Quick and dirty self hosting BASICish compiler

Post your FreeBASIC source, examples, tips and tricks here. Please don’t post code without including an explanation.
yetifoot
Posts: 1710
Joined: Sep 11, 2005 7:08
Location: England
Contact:

Quick and dirty self hosting BASICish compiler

Post by yetifoot »

I decided for a bit of a self-challenge to write a self hosting compiler of sorts, as quickly as possible. I thought I'd share what I have so far before it gets even more unwieldy.

Self hosting means that the compiler can compile itself.

This program takes its input from stdin, and outputs a source file that is compatible with g++, so for example with a small script like this;

NOTE. when copying the code from the forum, please add an extra blank line at the bottom of the tinybasic.bas, otherwise a parsing issue will stop it working.

fbc tinybasic.bas
./tinybasic < tinybasic.bas > tiny_src1.c
g++ tiny_src1.c -o tiny1
./tiny1 < tinybasic.bas > tiny_src2.c
g++ tiny_src2.c -o tiny2
./tiny2 < tinybasic.bas > tiny_src3.c
g++ tiny_src3.c -o tiny3
./tiny3 < tinybasic.bas > tiny_src4.c
g++ tiny_src4.c -o tiny4

you can see it compiling itself a few times, and remaining stable.

Much in this code is dirty, I used quite a few hacks, and just hacked the code until it worked, any code other than that used in the compiler could well end up buggy, and the compiler doesn't do as much syntax checking and such.
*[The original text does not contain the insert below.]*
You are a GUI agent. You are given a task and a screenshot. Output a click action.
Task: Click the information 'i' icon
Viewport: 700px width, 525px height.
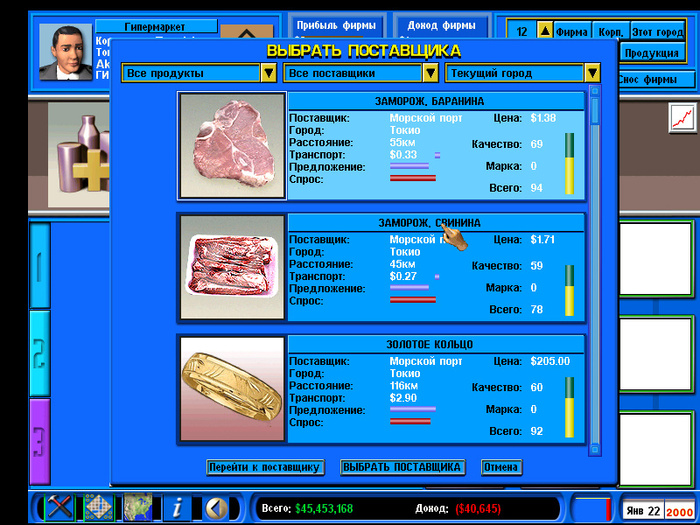(177, 507)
However, while the code is still under 2k lines, it may well be of interest to people.

Seems the forum doesn't want to allow the code anymore, so I put the file here:

http://streetcds.co.uk/tinybasic.bas

Here is a version much later on, more complex, but more features, and some parts are cleaner.

http://streetcds.co.uk/tb_0.35.tar.gz

EDIT Jul 2011:

The smaller version can now be found here:

http://web.archive.org/web/200905031354 ... ybasic.bas

Files for the larger version can now be found via this thread:

http://www.freebasic.net/forum/viewtopic.php?t=18098
Last edited by yetifoot on Jul 02, 2011 22:54, edited 7 times in total.
jcfuller
Posts: 325
Joined: Sep 03, 2007 18:40

Post by jcfuller »

Just tried under WinXP Sp3 and it's a no go!
James

fb version:

Code: Select all

D:\FreeBasic>fbc -version
FreeBASIC Compiler - Version 0.21.0 (11-07-2008) for win32 (target:win32)
Copyright (C) 2004-2008 The FreeBASIC development team.
Configured as standalone
objinfo enabled using FB BFD header version 217
g++ --version

Code: Select all

Microsoft Windows XP [Version 5.1.2600]
(C) Copyright 1985-2001 Microsoft Corp.

C:\Documents and Settings\James>g++ --version
g++ (GCC) 3.4.5 (mingw special)
Copyright (C) 2004 Free Software Foundation, Inc.
This is free software; see the source for copying conditions.  There is NO
warranty; not even for MERCHANTABILITY or FITNESS FOR A PARTICULAR PURPOSE.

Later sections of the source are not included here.